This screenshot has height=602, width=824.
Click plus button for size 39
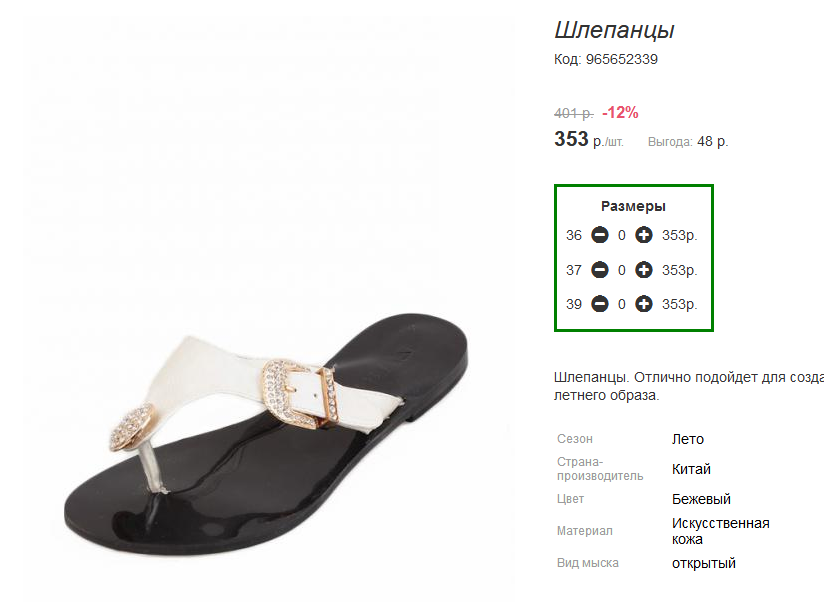pyautogui.click(x=643, y=304)
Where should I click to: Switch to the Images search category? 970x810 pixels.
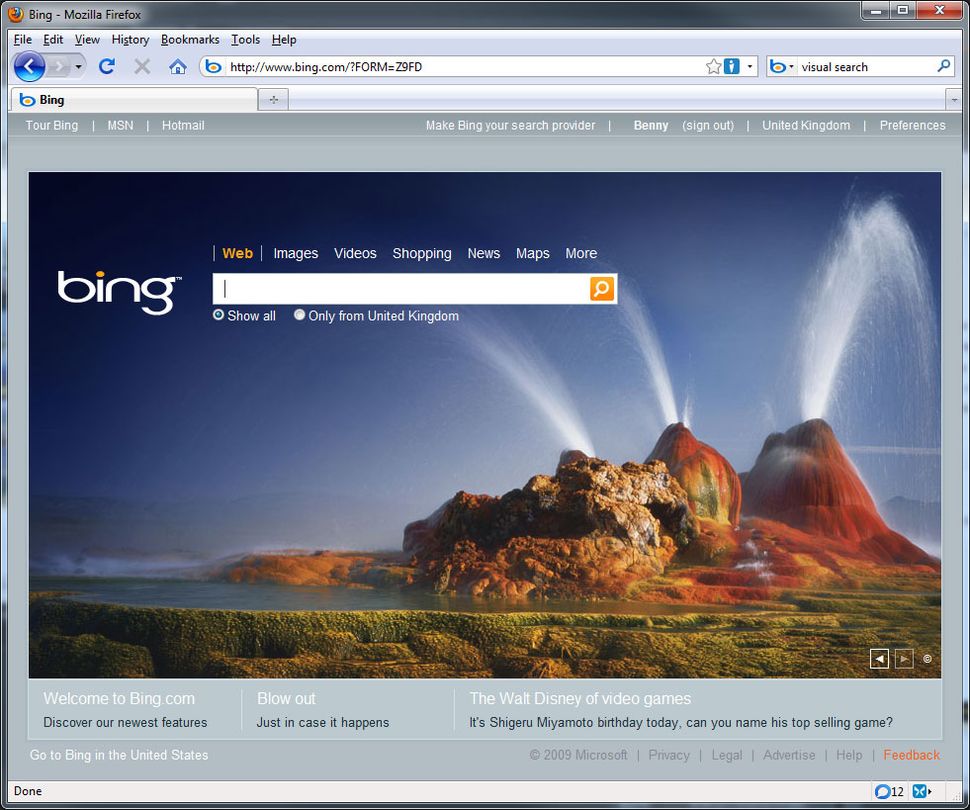(295, 253)
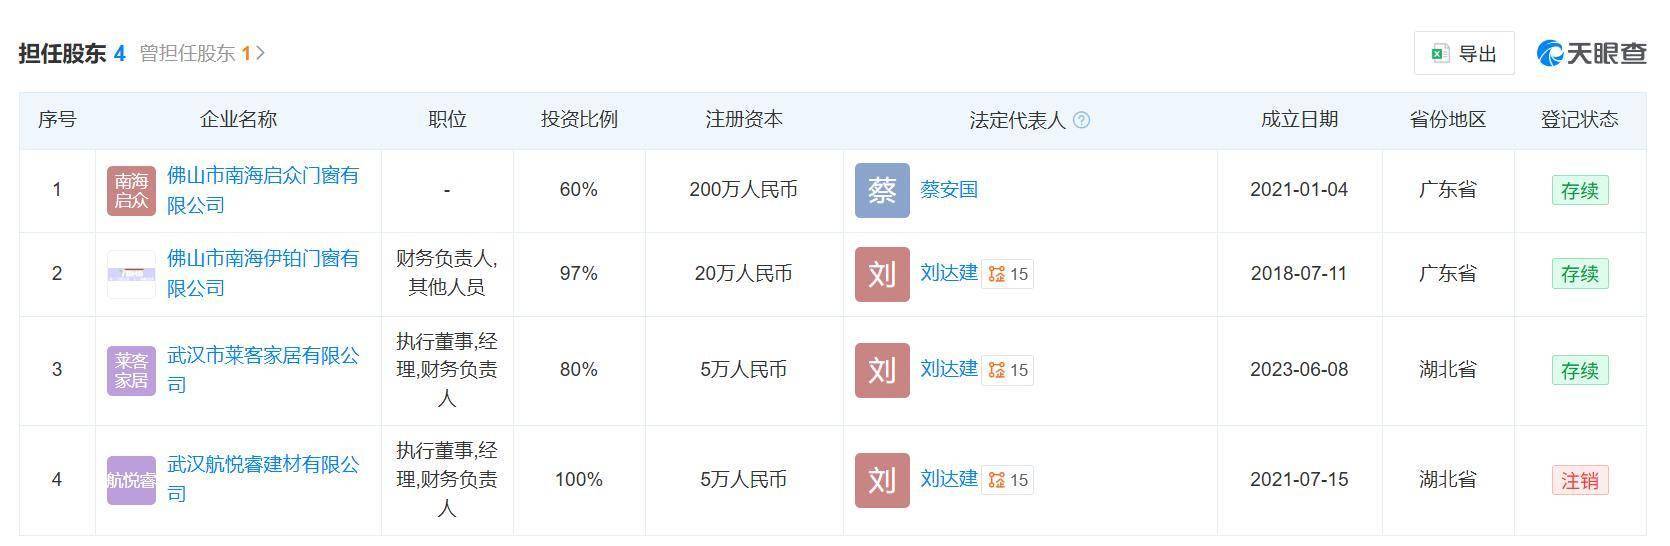Screen dimensions: 1670x546
Task: Open the 曾担任股东 tab
Action: (x=194, y=53)
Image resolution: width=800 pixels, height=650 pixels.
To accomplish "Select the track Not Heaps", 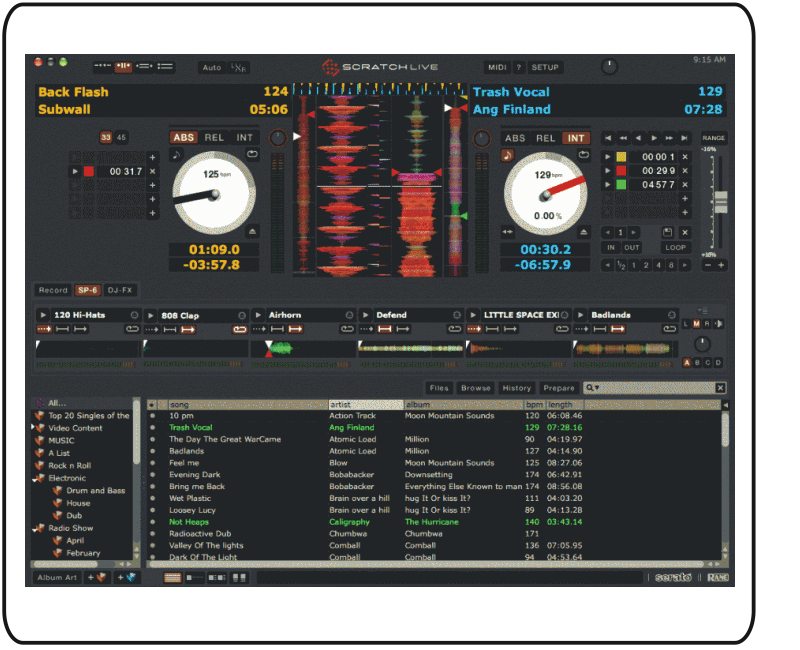I will tap(188, 521).
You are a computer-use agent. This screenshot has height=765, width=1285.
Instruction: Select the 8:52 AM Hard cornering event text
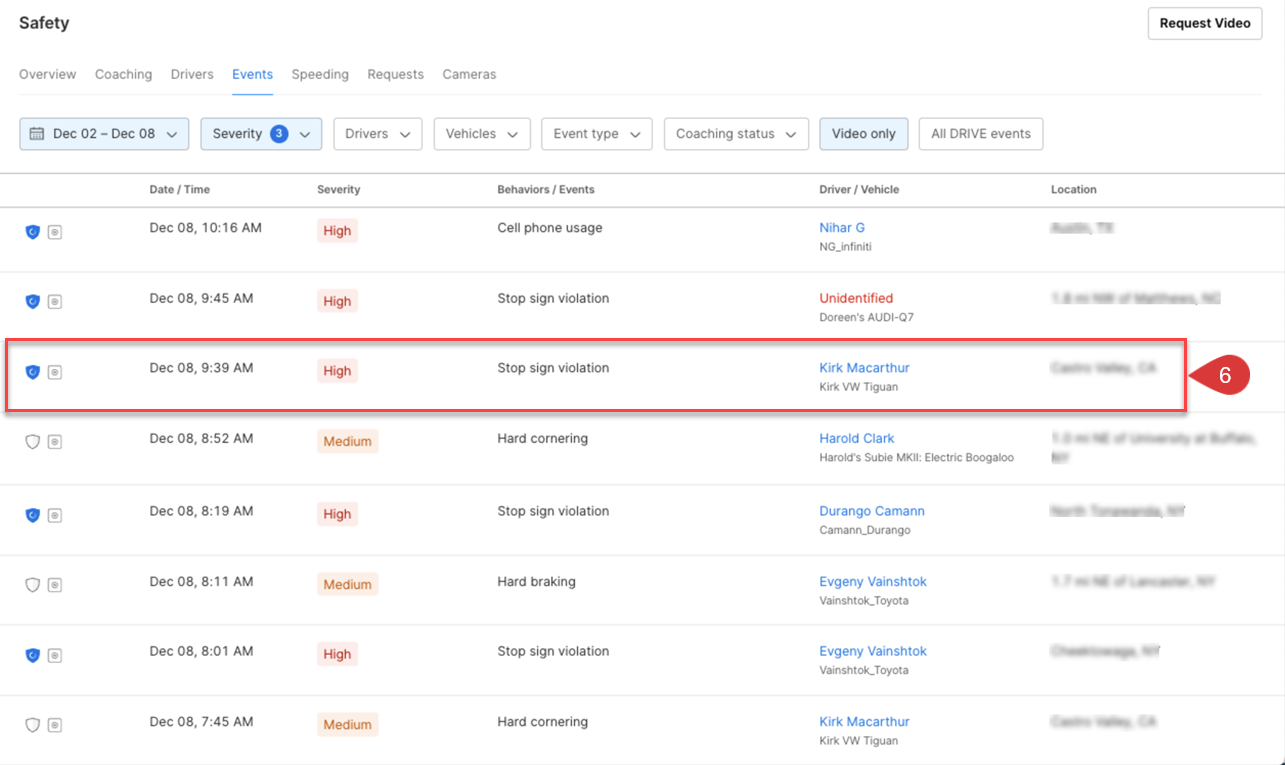coord(542,438)
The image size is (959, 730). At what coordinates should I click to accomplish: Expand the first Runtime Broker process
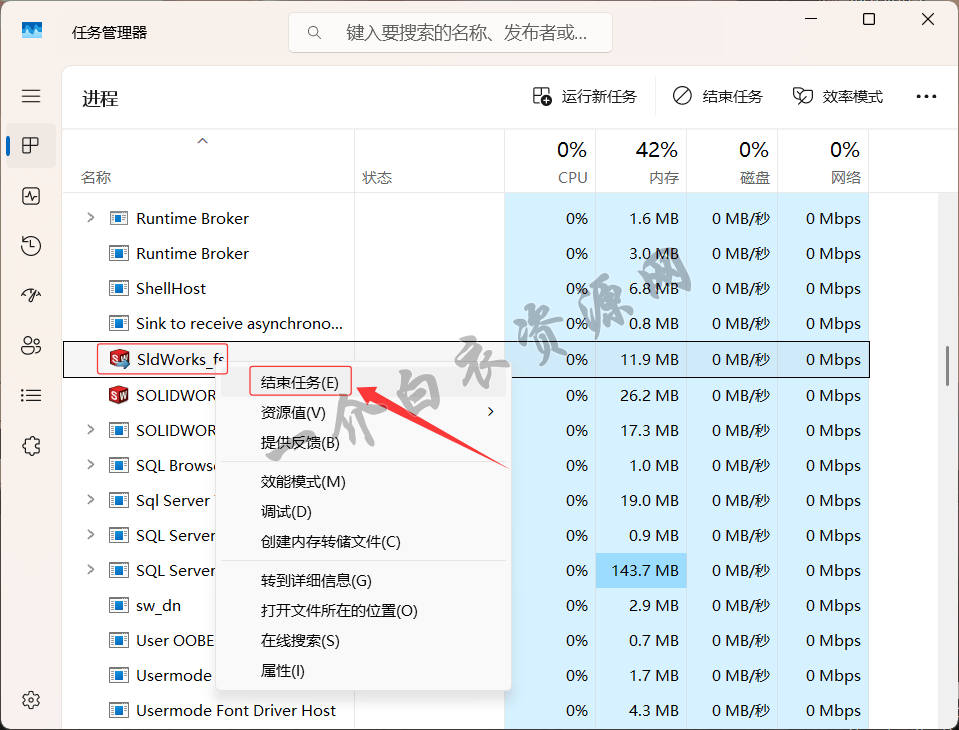91,218
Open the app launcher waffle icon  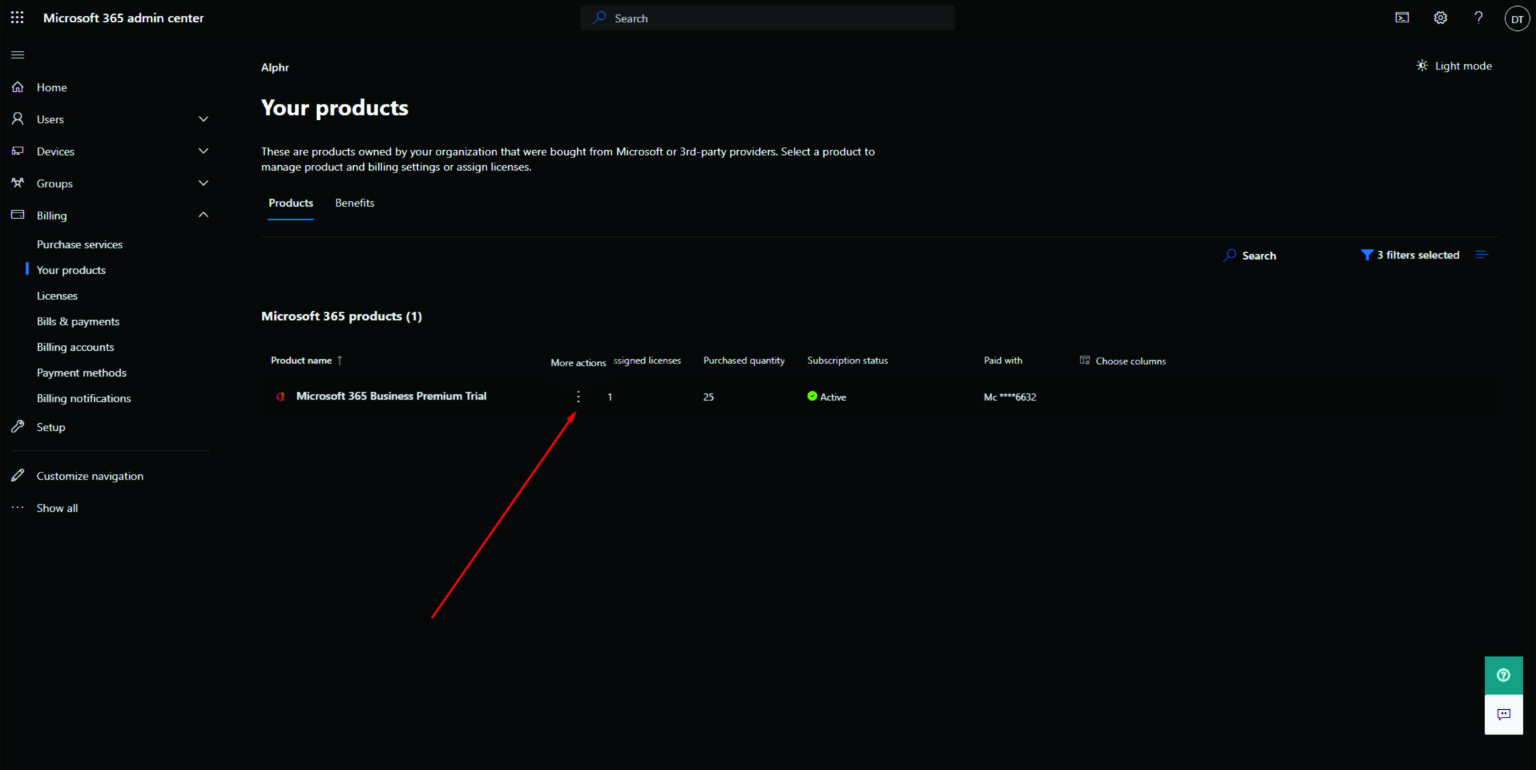[17, 18]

**PROBLEM REQUIREMENTS:** Write out every line of the preceding listing that contains "height".

**TASK ANSWER:**
This screenshot has height=602, width=824.
Image resolution: width=800 pixels, height=650 pixels.
You are a computer-use agent. This screenshot has height=765, width=1285.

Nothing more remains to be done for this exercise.